Spring is upon us, which means that it’s a nice time to head outside and go for a drive. So you get in your car, open the sunroof up, and head out for the open road to enjoy the wind in your hair. But once you get going, you’re met with a loud helicopter-like booming noise that’s so unbearable that you have to roll the window back up. What is that noise and how can you keep the car from doing it?
That noise you hear is a wind buffeting effect
That hideous sound that you hear is called “wind buffeting” and it’s what happens when one of the windows in the car is rolled down when driving at freeway speeds. According to Family Handyman, the sound is the “outside air passing over and interacting with the contained air inside the vehicle.” Apparently, when these two air masses collide with each, they compress and decompress repeatedly and produce that throbbing effect that makes you feel like you’re stuck in a small wind tunnel.
There are many different factors that can contribute to wind buffeting. For example, you can have all of the windows up and the sunroof open and get the buffeting effect. You can even have one window halfway up and another one down and still gets it. We think you get the idea by now.

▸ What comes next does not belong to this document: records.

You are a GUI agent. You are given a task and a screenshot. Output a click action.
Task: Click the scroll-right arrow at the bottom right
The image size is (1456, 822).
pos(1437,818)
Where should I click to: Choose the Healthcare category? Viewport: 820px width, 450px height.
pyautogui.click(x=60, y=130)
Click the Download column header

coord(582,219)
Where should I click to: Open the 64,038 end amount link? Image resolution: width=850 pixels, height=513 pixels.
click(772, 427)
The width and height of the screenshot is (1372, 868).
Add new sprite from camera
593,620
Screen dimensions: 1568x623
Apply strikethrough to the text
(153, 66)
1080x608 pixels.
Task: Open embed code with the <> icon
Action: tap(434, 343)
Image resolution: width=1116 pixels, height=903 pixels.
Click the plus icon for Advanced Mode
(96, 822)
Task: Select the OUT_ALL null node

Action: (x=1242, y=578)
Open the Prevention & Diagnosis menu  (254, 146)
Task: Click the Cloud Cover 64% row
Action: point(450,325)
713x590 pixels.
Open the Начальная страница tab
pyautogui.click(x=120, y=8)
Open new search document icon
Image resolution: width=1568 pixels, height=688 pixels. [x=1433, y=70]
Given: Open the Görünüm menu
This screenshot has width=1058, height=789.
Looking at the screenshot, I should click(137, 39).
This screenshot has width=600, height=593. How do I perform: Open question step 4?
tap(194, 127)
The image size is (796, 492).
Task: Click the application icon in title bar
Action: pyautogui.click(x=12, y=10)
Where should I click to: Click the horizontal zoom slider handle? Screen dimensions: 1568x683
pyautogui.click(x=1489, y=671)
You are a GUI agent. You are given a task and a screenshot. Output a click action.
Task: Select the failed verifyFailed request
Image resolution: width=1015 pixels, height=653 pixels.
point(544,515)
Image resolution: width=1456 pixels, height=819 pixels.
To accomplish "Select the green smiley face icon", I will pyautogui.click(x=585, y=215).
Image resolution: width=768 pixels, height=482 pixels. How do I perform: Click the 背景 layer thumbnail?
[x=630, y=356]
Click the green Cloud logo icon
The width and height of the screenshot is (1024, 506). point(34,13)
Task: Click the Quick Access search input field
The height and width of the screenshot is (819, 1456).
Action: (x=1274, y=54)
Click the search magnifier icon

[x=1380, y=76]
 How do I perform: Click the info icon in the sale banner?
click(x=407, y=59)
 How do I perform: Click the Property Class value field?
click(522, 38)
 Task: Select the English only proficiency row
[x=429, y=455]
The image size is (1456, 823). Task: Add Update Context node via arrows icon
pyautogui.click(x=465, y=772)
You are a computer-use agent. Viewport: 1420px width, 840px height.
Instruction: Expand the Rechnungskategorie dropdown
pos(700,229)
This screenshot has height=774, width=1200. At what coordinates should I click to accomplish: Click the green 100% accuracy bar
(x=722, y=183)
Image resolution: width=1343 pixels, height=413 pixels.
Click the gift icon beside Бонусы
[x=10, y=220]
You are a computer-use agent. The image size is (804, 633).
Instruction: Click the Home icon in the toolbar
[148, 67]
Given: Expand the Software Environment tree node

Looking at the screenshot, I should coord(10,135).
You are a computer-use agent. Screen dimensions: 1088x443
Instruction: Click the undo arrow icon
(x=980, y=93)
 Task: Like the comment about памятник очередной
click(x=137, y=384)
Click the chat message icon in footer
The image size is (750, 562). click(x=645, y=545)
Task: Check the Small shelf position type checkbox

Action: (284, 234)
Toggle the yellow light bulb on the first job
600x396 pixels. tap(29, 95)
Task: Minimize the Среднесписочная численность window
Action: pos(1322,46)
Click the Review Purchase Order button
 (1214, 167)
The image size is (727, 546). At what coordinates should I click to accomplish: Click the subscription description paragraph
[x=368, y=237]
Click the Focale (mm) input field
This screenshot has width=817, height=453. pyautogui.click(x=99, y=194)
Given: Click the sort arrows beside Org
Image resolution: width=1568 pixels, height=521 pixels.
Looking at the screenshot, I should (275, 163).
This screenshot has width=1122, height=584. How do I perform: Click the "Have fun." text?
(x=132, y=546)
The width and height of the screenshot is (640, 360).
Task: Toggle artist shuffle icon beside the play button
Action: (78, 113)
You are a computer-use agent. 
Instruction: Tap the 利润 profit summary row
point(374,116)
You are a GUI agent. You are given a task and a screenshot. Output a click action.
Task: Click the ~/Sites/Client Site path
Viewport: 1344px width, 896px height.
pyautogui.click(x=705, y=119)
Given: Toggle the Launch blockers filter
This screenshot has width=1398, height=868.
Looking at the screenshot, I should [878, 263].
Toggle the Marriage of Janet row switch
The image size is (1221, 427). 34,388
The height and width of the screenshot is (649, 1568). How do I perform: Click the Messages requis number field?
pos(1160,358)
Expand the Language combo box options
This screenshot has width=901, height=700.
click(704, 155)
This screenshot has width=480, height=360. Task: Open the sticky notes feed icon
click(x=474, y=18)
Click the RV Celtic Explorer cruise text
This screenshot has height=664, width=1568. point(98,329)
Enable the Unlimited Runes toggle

Wind buffeting is more prevalent in modern cars
If you currently own a newer car, then you may experience wind buffeting more so than in an older one. The reason wind buffeting is worse in newer cars is due to their increased aerodynamic designs. The outside air travels over the car much more efficiently, so when a window is cracked, the airflow is disrupted and it magnifies the effect.
If you want a quick lesson in how bad wind buffeting can be in a newer car, then go test drive a 2022 Toyota Supra. The new Supra is notorious for having the worst wind buffeting in the business and now we know why. Maybe Toyota shouldn’t have made it so aerodynamic.
How can wind buffeting be fixed?
The fix for wind buffeting is quite simple: open another window. When doing so, the wind turbulence in the car stabilizes and the buffeting effect should stop. Also, if you do happen to own a car like the Toyota Supra, then you can buy little wind deflectors that can be placed on the front edge of the windows to redirect the airflow.
It’s a simple and cheap fix that’s also available for other new cars as well. Additionally, if you want to stop the wind buffeting effect when you open the sunroof, you can buy a wind deflector for that as well. That way, you can drive around with the wind in your hair and you won’t have to listen to the deafening sound of a small helicopter floating in your ears. Of course, if it gets really bad, then just roll the windows up and use your air conditioning instead.